Da fare:
[A] Nel testo in ricordo di Giancarlo Lorefice, come viene presentato Enrico Mattei?
[B] Ricopia dal testo in ricordo di Giancarlo Lorefice il passo da "Lo avevo chiamato, l’ultima" a "la mia risposta.".

Testo da leggere:
ALLA SCUOLA DI ENRICO MATTEI

Giancarlo Lorefice ci ha lasciati da pochi giorni. Ha lasciato il grande mondo della Cisl, della Flaei, quello storico della Democrazia Cristiana, e il mondo della umanità lavoratrice, solidale, generosa e coraggiosa. E’ stato per tutta la vita, soprattutto, un sindacalista dal cuore ardente e dall’iniziativa inarrestabile. Un coraggioso che negli anni del terrorismo in Italia, quello delle “brigaterosse” (non meritano certo la lettera maiuscola) e delle sigle neofasciste, non temeva di andare per le strade ad affiggere, anche da solo, manifesti per la democrazia, per la libertà, per l’associazionismo, per i valori umani di fratellanza e solidarietà, per un sindacalismo di lotta e di corresponsabilità partecipativa. Sapeva di rischiare. Ma non si fermava. Lo animava un senso della giustizia grande e attenta agli umili, di fronte al quale metteva da parte anche amicizie e inimicizie. Ci vedevamo, ogni tanto, per un “caffè chiacchierato”. Nelle modalità esteriori poteva apparire facilmente, e appariva a volte, un poco irruento, disordinato, talvolta eccessivo: in realtà amava la cultura, l’attenzione al prossimo,  le cose fatte bene.

Lo avevo chiamato, l’ultima volta, per gli auguri di Natale e del nuovo anno, e mi aveva risposto con voce fioca:
  • Sono all’ospedale, Giuseppe, con una brutta broncopolmonite….
  • Guarisci bene, Giancarlo: ci aspetta uno dei nostri grandi caffè…”
era stata la mia risposta.

Qualche giorno dopo mi ha raggiunto la notizia della sua morte. Di fronte alla quale so soltanto rivolgermi, oltre che a Dio per una preghiera, ai suoi amori sociali e lavoristi di sempre, la Flaei e la Cisl, e dire loro: “Cara sua famiglia prediletta di impegno sociale, non dimenticare Giancarlo e non dimenticare queste figure umili ma a loro modo straordinariamente grandi per generosità, appassionate e ardenti di ideali. Portale a esempio di come si cresce e ci si forma, raccontane la storia prima di perdere tempo con le teorie accademiche e i dibattiti televisivi”.
 
Giancarlo Lorefice era, insomma, l’opposto della serpeggiante tentazione di autocompiaciuta medietà che minaccia anche tanta parte del mondo delle grandi intermediazioni sociali. E quando gli ho chiesto, sarà un anno fa, come mai ancora, “vecchietto pensionato come sei”, si agitasse e si desse da fare come trent’anni fa, mi ha risposto: “Ma tu lo sai bene quali maestri e quali esempi io ho conosciuto. Anzi… ti ricordi quando, qualche anno fa, ti avevo proposto di scrivere insieme un libro su Enrico Mattei, il grande fondatore dell’Eni? Ho iniziato praticamente a lavorare con lui, e ti assicuro che erano orizzonti pieni di efficienza e umanità insieme…”.

Sezione del dataset:
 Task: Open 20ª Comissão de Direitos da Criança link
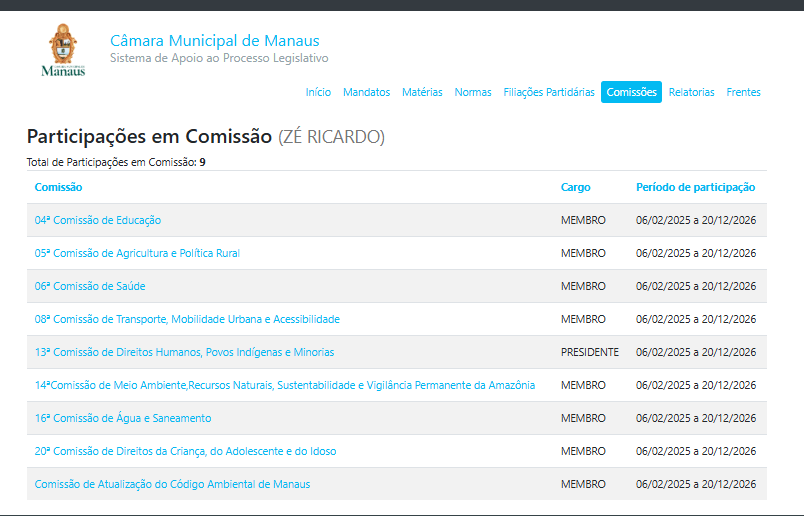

Soluzioni degli esercizi:
[A] Come il grande fondatore dell'Eni.

[B]
Lo avevo chiamato, l’ultima volta, per gli auguri di Natale e del nuovo anno, e mi aveva risposto con voce fioca:
  • Sono all’ospedale, Giuseppe, con una brutta broncopolmonite….
  • Guarisci bene, Giancarlo: ci aspetta uno dei nostri grandi caffè…”
era stata la mia risposta.